In Wyeth v. Levine, the Plaintiff Diana Levine claimed she was injured by the inappropriate administration of Wyeth's prescription drug Phenergan. A Vermont jury concluded the Phenergan label should have more strongly warned physicians against IV-push administration because of the known risk of intra-arterial injection and consequent development of gangrene. On appeal, Wyeth argued that Levine's suit was preempted because the U.S. Food and Drug Administration (FDA) approved the Phenergan label. Today, the United States Supreme Court held 6-3 that federal law did not preempt Levine's claim because it was possible for Wyeth to comply with federal and state law. Wyeth v. Levine (No. 06–1249)

In its opinion, the Court rejected Wyeth's principal argument that Levine's state law claims were preempted because it was impossible for Wyeth to comply with both the state law duties underlying those claims and federal labeling requirements. The Court explained that Wyeth could have unilaterally added a stronger warning because there was no evidence that the FDA would have rejected it. The Court found that although a manufacturer generally needs supplemental FDA approval to change a drug label, the agency's "changes being effected" regulation permitted certain label changes to add or strengthen a drug safety warning.

The Court also found no merit to Wyeth's other argument that requiring it to comply with a state law duty to provide a stronger warning would interfere with Congress's goal of entrusting the FDA with drug labeling decisions.

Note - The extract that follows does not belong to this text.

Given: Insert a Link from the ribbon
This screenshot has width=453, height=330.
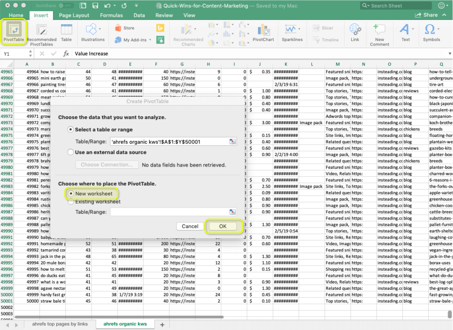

In support of its position, Wyeth relied on the FDA's 2006 Physician Labeling Rule, which sets forth new regulations governing the content and format of prescription information for human drugs and biologics. Included in the preamble to the rule was the statement that the agency believed that its approval of a drug label preempted conflicting or contrary state law. However, the Court took issue with what it characterized as Wyeth's "untenable interpretation of Congressional intent and an overbroad view of an agency's power to preempt state law." The Court reasoned that the preamble did not merit any deference because FDA had failed to provide the public with an opportunity to comment on the preemption question; the preamble language ran contrary to the available evidence of Congress's purpose and reversed -- without explanation -- FDA's longstanding position that state law was a complementary form of drug regulation. The Court concluded that the history of the Food Drug and Cosmetic Act (FDCA) illustrates that Congress never intended to preempt state law failure-to-warn actions and noted further that the central premise of the FDCA and FDA's regulations was that "the manufacturer bears responsibility for the content of its label at all times." For further analysis of the preamble preemption issue, see "Supreme Court Asked To Consider Congressional Staff Report on Eve of Oral Argument in Wyeth v. Levine," Crowell & Moring Life Sciences & Torts Alert (November 5, 2008).